The second implication explained more mathematically: the definition of $\sigma(\mathcal{C}_1)$ is $$ \sigma(\mathcal{C}_1)=\bigcap_{\mathcal{E}\in\Sigma(\mathcal{C}_1)}\mathcal{E}, $$ where $\Sigma(\mathcal{C}_1)=\{\mathcal{E}\mid \mathcal{E}\text{ is a sigma-algebra and }\; \mathcal{C}_1\subseteq\mathcal{E}\}$. If $\mathcal{C}_1\subseteq\sigma(\mathcal{C}_2)$, then $\sigma(\mathcal{C}_2)\in\Sigma(\mathcal{C}_1)$ and thus $\sigma(\mathcal{C}_1)\subseteq\sigma(\mathcal{C}_2)$ obviously.

This also explains why $\sigma(\sigma(\mathcal{C}))=\sigma(\mathcal{C})$, since $\sigma(\sigma(\mathcal{C}))$ is the smallest sigma-algebra containing $\sigma(\mathcal{C})$, and this is of course $\sigma(\mathcal{C})$ itself.

Do you remember the proof of the existence of the $\sigma$-field generated by a set?
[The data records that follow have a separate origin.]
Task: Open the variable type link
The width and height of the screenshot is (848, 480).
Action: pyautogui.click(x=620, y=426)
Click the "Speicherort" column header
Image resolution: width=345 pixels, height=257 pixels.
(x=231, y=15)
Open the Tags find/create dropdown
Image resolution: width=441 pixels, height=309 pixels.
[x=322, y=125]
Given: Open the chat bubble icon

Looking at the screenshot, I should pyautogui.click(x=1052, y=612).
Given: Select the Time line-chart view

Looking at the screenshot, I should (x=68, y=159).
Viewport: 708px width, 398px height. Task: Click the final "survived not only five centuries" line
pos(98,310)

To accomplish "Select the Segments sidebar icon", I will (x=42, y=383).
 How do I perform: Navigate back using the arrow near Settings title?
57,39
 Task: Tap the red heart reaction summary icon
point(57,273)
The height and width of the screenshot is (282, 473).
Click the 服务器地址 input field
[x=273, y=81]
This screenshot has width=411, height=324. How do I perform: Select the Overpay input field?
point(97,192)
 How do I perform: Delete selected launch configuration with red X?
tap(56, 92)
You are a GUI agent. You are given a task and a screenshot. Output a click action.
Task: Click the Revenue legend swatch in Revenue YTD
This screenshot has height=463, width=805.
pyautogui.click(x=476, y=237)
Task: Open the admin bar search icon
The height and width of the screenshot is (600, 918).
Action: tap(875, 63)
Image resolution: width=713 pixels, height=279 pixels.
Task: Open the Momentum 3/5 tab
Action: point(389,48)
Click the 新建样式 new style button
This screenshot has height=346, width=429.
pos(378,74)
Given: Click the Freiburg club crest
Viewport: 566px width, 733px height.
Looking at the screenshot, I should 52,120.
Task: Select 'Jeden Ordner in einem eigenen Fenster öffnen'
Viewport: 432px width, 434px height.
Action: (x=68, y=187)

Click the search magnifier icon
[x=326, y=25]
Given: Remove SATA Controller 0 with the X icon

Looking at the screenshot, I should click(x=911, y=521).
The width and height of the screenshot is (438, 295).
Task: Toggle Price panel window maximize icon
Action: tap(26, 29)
You define $\mathcal{A} = \{\sigma-\text{fields containing}\ $C$\}$ (you note that this family is not empty) and you take the intersection of the elements of $\mathcal{A}$.

Once you have this both the properties follow very easily

• $\mathcal{A} = \{\sigma-\text{fields containing}\ C_2\} \subset \{\sigma-\text{fields containing}\ C_1\} = \mathcal{B}$. Then $$\sigma(C_1) = \bigcap_{B \in \mathcal{B}}B \subset \bigcap_{A \in \mathcal{A}}A = \sigma(C_2).$$
• Clearly $\sigma(C) \subset \sigma(\sigma(C))$. The other inclusion is given by $\sigma(C) \in \{\sigma-\text{fields containing}\ \sigma(C)\}.$